Published August 13, 2008 at 7:38 a.m.

Over the past several months, one promising comedy after another has failed to live up to expectations. From the forgettable Forgetting Sarah Marshall and the Farrellys’ pointless update of The Heartbreak Kid to anything with Will Ferrell in it since Talladega Nights, the latest efforts from Hollywood’s most reliable laugh masters have consistently proved half baked. The new movie from the folks who brought you Superbad is totally baked. But in this case, that’s a good thing.

Seth Rogen and writing partner Evan Goldberg have teamed up with producer Judd Apatow and indie director David Gordon Green (George Washington) to engineer an entirely new strain of motion picture: the stoner action comedy. Rogen, who I’d say is fast approaching national treasure status, also costars in the role of a twentysomething process server with a trunkful of disguises, a girlfriend who’s still in high school and a fondness for herb.

Early in the film, this fondness necessitates a pop-in at the disheveled pad of his dealer, played by James Franco. The role is a departure for the young actor best known for his portrayal of sensitive, brooding types. He reinvents himself here as a blissfully fried man-child while unveiling comedy chops that are the equal of any Apatow troupe member’s.

In the key setup scene, Franco offers to sell Rogen some Pineapple Express, a new superweed his supplier has just given him exclusive rights to purvey. It’s a hilarious sequence that establishes the movie’s comic tone. The dealer, for example, muses giddily that his new stash is almost too precious to smoke: Doing so is like “killing a unicorn.”
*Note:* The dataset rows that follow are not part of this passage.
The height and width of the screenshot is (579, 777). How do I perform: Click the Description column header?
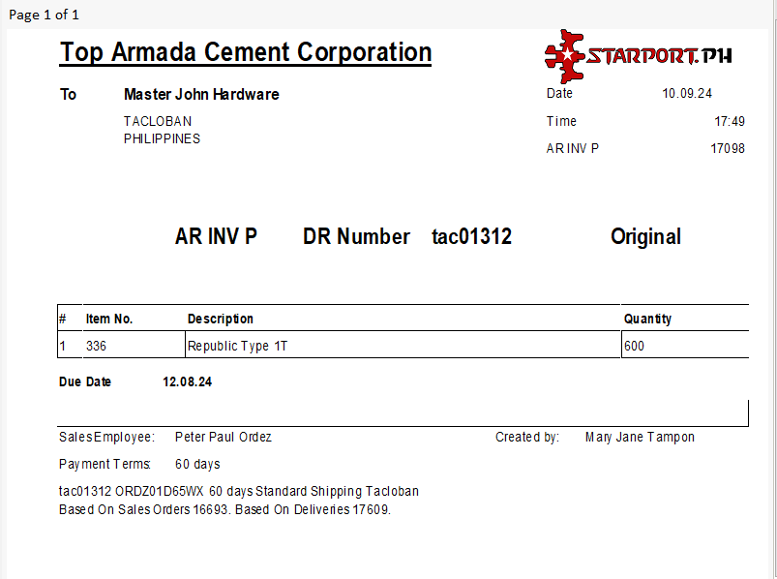[221, 319]
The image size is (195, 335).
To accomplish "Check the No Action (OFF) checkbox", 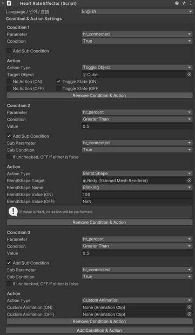I will tap(9, 89).
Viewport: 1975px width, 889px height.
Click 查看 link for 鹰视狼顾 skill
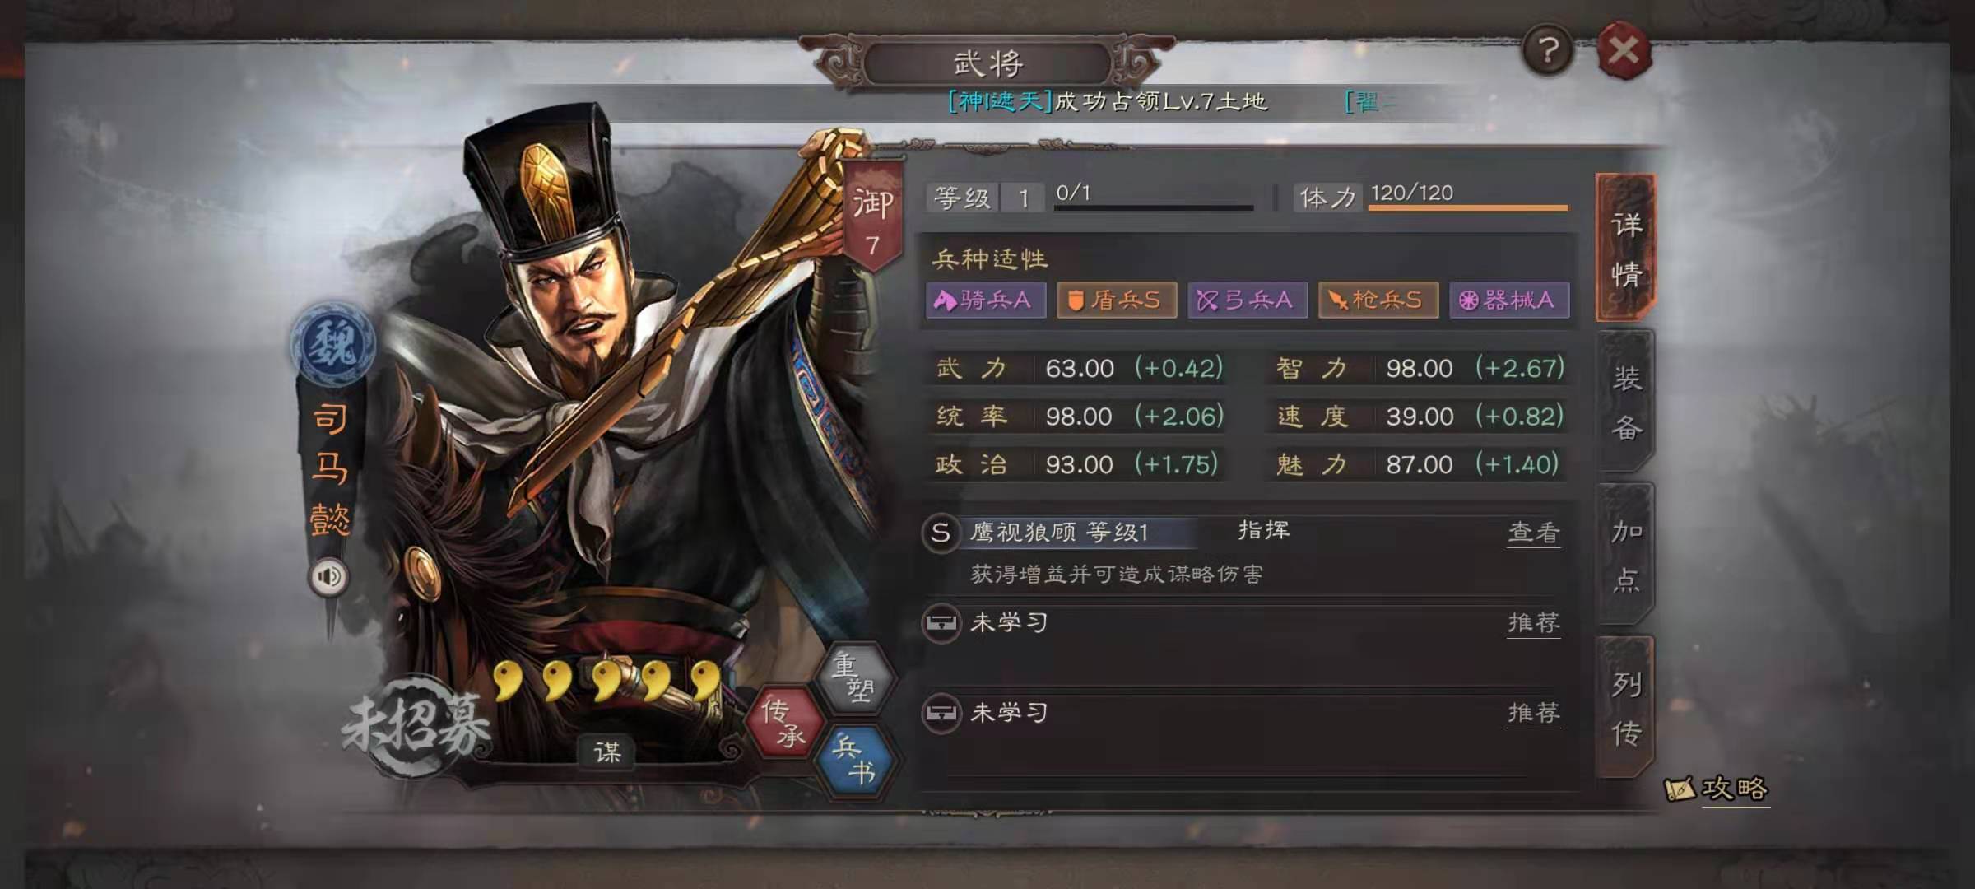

Shortly thereafter, parked outside the home of the last person he has to serve that day, Rogen enjoys a toke and finds himself witnessing an actual killing. On the other side of a glass wall, an Asian man in a suit is shot to death by a female police officer and a crazed-looking fellow in a bathrobe. They in turn witness Rogen tossing his roach out the car window and speeding away. And he would’ve got away clean, had the gunman not been the guy who sold Franco the Pineapple Express.

He’s a drug lord played by Gary Cole, and with one sniff of the spliff he knows where to go. Fortunately for the doobie brothers, Rogen is one step ahead of him. He and Franco go on the lam (“Bring only essential supplies — snacks, Fruit Roll-Ups!”) and, for the next hour-plus, attempt to elude the hitmen Cole sends after them.

Like any proper stoner film, Pineapple Express isn’t so much about plot as it is about non sequitur and creative digression. One minute the two buds are running for their lives. The next they’re parked deep in a forest reserve, lighting up and speculating about the methods the crime boss might employ to track them (“heat-seeking missiles . . . barracuda”). Naturally, they get so high they forget to turn off the car’s lights before they fall asleep, so the next day they’re forced to run for their lives on foot.

Almost by accident, they wind up at the home of Rogen’s teenaged girlfriend (Amber Heard) the night after he was supposed to come for a meet-the-parents dinner. Filthy, bleeding, stoned and believing he has the date right, he makes a gutbustingly unfavorable impression. Mom and Dad are even less taken with him after he advises them to vacate the premises at once and seek shelter at a motel under an assumed name to protect their daughter from the killers following close behind.

The movie’s final act mixes comedy and graphic violence in a way I’m not sure we’ve witnessed before. The one-liners fly and continue to hit their marks, as do some of the bullets that hail from all directions when Rogen and Franco fall ass-backwards into a face-off with Cole and his army at a secluded hideout. It’s a remarkable bit of filmmaking, in that moments of brain-damaged humor and buddy-film bonding never for a second seem out of sync with carnage so bloody it could have been choreographed by Quentin Tarantino.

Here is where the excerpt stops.